JPH02181316A - Manufacturing method of insulated wire - Google Patents

Abstract

PURPOSE:To obtain an insulated electric cable having a highly corrosion- resistant coating on a twisted conductor by applying a rust preventing solution containing 0-20wt.% of phthalic acid-based plastisizer to the copper strand which contacts with an insulator before the cable is coated with an insulator. CONSTITUTION:Rust preventing treatment is carried out by applying a rust preventing solution on a copper strand while the addition amount of a phthalic acid-based plastisizer being decreased gradually toward the direction from the center of the twisted cable to an insulator to be contacted. Then, before coated with an insulator, the copper strand to have a contact with the insulator is coated with a rust preventing solution containing 0-20wt.% of a phthalic acid-based plastisizer and dried so as to adjust and uniformalize the viscosity of the phthalic acid-based plasticizer remaining on the copper strand. And at the same time, the rust preventing film on the copper strand is complemented. By this method, a sufficiently corrosion-resistant coating is formed.

Description

[Detailed Description of the Invention] [Industrial Application Field] The present invention uses a benzotriazole anticorrosive solution to
The present invention relates to a method for producing insulated wires and power cables in which discoloration of the surface of stranded wires is prevented for a long period of time.

[Conventional technology]

Conventionally, during the storage of copper wires and copper stranded wires, or during the manufacturing process of insulated wires, and during the storage of wires, the surfaces of copper wires and stranded wire conductors may discolor. , copper stranded wires, etc. are coated with an anti-salting solution for copper.

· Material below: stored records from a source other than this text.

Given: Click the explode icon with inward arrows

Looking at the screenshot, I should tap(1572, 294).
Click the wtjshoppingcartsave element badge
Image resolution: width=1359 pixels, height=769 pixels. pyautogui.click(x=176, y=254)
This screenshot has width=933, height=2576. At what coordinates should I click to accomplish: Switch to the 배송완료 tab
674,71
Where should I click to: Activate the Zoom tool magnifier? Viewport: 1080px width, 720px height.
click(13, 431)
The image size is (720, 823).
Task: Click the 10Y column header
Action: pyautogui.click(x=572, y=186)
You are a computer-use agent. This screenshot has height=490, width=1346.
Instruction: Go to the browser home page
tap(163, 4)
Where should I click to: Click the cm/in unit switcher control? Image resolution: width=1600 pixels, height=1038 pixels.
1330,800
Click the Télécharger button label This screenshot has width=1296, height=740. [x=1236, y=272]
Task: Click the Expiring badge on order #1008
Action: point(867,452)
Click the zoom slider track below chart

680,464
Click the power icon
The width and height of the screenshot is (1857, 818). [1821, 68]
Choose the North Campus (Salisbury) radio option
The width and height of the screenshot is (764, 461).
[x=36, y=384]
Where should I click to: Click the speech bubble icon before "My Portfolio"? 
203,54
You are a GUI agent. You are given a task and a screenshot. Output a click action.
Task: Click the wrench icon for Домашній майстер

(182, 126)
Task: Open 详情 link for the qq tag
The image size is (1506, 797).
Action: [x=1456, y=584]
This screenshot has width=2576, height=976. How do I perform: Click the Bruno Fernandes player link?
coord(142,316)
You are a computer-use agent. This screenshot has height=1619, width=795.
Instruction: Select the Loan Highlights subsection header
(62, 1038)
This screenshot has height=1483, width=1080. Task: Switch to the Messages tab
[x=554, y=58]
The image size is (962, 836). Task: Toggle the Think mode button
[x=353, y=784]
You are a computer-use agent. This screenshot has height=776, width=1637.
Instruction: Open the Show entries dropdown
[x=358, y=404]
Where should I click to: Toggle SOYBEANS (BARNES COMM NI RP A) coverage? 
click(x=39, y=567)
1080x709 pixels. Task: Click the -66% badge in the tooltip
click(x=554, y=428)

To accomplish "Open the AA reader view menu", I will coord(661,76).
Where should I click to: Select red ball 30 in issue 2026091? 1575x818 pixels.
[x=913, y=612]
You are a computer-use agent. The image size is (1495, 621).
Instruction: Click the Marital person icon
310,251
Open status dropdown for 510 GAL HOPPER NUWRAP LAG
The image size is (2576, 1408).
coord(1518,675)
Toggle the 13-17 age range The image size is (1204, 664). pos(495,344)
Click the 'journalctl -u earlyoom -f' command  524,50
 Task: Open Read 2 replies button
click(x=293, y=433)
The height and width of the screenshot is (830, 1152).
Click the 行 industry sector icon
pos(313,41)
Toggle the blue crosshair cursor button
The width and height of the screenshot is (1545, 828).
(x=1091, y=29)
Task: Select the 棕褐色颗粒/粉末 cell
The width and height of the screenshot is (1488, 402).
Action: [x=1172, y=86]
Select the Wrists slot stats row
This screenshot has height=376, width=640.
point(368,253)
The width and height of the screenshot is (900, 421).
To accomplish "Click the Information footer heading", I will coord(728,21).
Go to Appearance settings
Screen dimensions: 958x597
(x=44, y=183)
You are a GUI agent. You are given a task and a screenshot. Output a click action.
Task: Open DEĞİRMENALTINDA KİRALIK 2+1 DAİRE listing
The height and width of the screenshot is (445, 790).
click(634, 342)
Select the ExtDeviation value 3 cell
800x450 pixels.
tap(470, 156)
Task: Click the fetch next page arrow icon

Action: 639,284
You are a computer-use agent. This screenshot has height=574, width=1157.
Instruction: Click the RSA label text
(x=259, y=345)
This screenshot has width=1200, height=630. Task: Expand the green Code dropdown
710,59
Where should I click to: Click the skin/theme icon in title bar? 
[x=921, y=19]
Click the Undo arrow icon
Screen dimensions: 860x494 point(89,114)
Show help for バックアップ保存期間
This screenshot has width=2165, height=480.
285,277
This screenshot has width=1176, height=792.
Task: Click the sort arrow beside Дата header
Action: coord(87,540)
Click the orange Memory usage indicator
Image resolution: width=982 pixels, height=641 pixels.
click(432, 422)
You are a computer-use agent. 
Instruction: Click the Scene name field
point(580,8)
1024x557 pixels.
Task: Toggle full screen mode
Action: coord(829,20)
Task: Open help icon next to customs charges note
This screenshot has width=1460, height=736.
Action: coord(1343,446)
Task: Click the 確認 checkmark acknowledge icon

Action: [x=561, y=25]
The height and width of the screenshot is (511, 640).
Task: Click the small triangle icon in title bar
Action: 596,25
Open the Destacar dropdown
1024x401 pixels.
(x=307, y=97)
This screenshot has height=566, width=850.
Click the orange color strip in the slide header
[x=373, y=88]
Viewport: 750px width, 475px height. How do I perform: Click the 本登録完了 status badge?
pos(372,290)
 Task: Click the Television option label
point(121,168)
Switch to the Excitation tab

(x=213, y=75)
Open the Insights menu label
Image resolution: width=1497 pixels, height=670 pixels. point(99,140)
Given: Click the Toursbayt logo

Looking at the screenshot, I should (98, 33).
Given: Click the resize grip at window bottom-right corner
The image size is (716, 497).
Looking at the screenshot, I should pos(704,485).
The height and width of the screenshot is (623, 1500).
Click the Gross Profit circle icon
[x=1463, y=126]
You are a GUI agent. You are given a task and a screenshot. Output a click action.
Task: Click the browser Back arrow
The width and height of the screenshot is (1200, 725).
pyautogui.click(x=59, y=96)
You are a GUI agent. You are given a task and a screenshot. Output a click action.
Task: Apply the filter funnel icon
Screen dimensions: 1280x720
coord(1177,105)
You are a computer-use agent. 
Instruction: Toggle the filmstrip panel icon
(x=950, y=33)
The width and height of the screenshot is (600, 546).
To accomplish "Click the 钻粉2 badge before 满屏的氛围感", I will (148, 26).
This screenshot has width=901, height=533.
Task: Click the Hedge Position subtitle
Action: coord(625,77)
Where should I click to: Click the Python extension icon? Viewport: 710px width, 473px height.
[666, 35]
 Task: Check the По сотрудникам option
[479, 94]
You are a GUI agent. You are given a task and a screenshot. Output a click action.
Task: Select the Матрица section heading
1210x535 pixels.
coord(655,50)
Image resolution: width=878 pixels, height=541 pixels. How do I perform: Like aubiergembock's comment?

On the other hand, vinyl chloride insulated wire (OW) is used as an outdoor distribution line.
, polyethylene insulated wire (OE), cross-linked polyethylene m-conductor wire (OC), etc. are often used, but a black copper oxide film forms on the surface of the copper wire several years after overlaying, and in rare cases, hard steel r/8 The wire breaks abnormally in a knife cant shape, so-called.
Stress corrosion cracking can occur, which is an important problem in terms of power safety.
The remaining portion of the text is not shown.